Directions for this task
Render every line of the material below as a Markdown table with two columns, Row and Line, omitting blank lines.

Source data
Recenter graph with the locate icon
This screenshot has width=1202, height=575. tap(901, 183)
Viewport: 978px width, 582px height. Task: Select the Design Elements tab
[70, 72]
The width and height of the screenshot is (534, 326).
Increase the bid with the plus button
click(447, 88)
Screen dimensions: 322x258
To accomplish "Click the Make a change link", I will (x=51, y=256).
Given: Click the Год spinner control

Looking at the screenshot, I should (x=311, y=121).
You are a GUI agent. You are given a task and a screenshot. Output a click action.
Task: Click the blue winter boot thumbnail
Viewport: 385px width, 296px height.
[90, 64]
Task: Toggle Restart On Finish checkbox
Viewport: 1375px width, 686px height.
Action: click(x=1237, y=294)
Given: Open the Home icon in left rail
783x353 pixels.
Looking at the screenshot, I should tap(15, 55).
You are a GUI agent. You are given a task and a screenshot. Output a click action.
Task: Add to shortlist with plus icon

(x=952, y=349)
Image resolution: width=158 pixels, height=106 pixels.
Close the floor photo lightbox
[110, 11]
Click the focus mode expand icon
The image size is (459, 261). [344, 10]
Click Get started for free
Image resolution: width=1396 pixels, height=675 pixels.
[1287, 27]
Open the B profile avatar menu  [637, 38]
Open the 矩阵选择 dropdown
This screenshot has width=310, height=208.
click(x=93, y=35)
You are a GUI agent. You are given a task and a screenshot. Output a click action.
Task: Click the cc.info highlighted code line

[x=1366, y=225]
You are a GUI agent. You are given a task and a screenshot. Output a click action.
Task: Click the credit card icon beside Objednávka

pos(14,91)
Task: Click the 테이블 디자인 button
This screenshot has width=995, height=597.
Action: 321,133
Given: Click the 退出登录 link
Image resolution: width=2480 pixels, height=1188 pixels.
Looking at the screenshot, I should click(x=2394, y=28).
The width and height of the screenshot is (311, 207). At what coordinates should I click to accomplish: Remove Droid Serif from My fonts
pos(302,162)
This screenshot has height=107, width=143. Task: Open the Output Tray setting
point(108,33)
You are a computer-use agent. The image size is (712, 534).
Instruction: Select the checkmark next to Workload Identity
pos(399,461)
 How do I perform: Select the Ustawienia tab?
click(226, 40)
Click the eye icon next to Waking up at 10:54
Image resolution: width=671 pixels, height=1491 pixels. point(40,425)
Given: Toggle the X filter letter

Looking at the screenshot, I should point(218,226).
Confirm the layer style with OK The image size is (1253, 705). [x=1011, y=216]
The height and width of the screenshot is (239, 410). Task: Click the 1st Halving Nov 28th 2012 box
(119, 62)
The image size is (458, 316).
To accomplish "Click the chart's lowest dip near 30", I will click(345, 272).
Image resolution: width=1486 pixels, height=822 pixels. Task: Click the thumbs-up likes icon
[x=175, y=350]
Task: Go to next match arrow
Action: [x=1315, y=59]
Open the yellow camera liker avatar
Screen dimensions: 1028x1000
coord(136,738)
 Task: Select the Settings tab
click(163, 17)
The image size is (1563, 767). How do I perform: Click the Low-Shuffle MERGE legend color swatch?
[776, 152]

Exercise response
| Row | Line |
|---|---|
| 1 | Recenter graph with the locate icon |
| 2 | This screenshot has width=1202, height=575. tap(901, 183) |
| 3 | Viewport: 978px width, 582px height. Task: Select the Design Elements tab |
| 4 | [70, 72] |
| 5 | The width and height of the screenshot is (534, 326). |
| 6 | Increase the bid with the plus button |
| 7 | click(447, 88) |
| 8 | Screen dimensions: 322x258 |
| 9 | To accomplish "Click the Make a change link", I will (x=51, y=256). |
| 10 | Given: Click the Год spinner control |
| 11 | Looking at the screenshot, I should (x=311, y=121). |
| 12 | You are a GUI agent. You are given a task and a screenshot. Output a click action. |
| 13 | Task: Click the blue winter boot thumbnail |
| 14 | Viewport: 385px width, 296px height. |
| 15 | [90, 64] |
| 16 | Task: Toggle Restart On Finish checkbox |
| 17 | Viewport: 1375px width, 686px height. |
| 18 | Action: click(x=1237, y=294) |
| 19 | Given: Open the Home icon in left rail |
| 20 | 783x353 pixels. |
| 21 | Looking at the screenshot, I should tap(15, 55). |
| 22 | You are a GUI agent. You are given a task and a screenshot. Output a click action. |
| 23 | Task: Add to shortlist with plus icon |
| 24 | (x=952, y=349) |
| 25 | Image resolution: width=158 pixels, height=106 pixels. |
| 26 | Close the floor photo lightbox |
| 27 | [110, 11] |
| 28 | Click the focus mode expand icon |
| 29 | The image size is (459, 261). [344, 10] |
| 30 | Click Get started for free |
| 31 | Image resolution: width=1396 pixels, height=675 pixels. |
| 32 | [1287, 27] |
| 33 | Open the B profile avatar menu  [637, 38] |
| 34 | Open the 矩阵选择 dropdown |
| 35 | This screenshot has width=310, height=208. |
| 36 | click(x=93, y=35) |
| 37 | You are a GUI agent. You are given a task and a screenshot. Output a click action. |
| 38 | Task: Click the cc.info highlighted code line |
| 39 | [x=1366, y=225] |
| 40 | You are a GUI agent. You are given a task and a screenshot. Output a click action. |
| 41 | Task: Click the credit card icon beside Objednávka |
| 42 | pos(14,91) |
| 43 | Task: Click the 테이블 디자인 button |
| 44 | This screenshot has width=995, height=597. |
| 45 | Action: 321,133 |
| 46 | Given: Click the 退出登录 link |
| 47 | Image resolution: width=2480 pixels, height=1188 pixels. |
| 48 | Looking at the screenshot, I should click(x=2394, y=28). |
| 49 | The width and height of the screenshot is (311, 207). At what coordinates should I click to accomplish: Remove Droid Serif from My fonts |
| 50 | pos(302,162) |
| 51 | This screenshot has height=107, width=143. Task: Open the Output Tray setting |
| 52 | point(108,33) |
| 53 | You are a computer-use agent. The image size is (712, 534). |
| 54 | Instruction: Select the checkmark next to Workload Identity |
| 55 | pos(399,461) |
| 56 |  How do I perform: Select the Ustawienia tab? |
| 57 | click(226, 40) |
| 58 | Click the eye icon next to Waking up at 10:54 |
| 59 | Image resolution: width=671 pixels, height=1491 pixels. point(40,425) |
| 60 | Given: Toggle the X filter letter |
| 61 | Looking at the screenshot, I should point(218,226). |
| 62 | Confirm the layer style with OK The image size is (1253, 705). [x=1011, y=216] |
| 63 | The height and width of the screenshot is (239, 410). Task: Click the 1st Halving Nov 28th 2012 box |
| 64 | (119, 62) |
| 65 | The image size is (458, 316). |
| 66 | To accomplish "Click the chart's lowest dip near 30", I will click(345, 272). |
| 67 | Image resolution: width=1486 pixels, height=822 pixels. Task: Click the thumbs-up likes icon |
| 68 | [x=175, y=350] |
| 69 | Task: Go to next match arrow |
| 70 | Action: [x=1315, y=59] |
| 71 | Open the yellow camera liker avatar |
| 72 | Screen dimensions: 1028x1000 |
| 73 | coord(136,738) |
| 74 |  Task: Select the Settings tab |
| 75 | click(163, 17) |
| 76 | The image size is (1563, 767). How do I perform: Click the Low-Shuffle MERGE legend color swatch? |
| 77 | [776, 152] |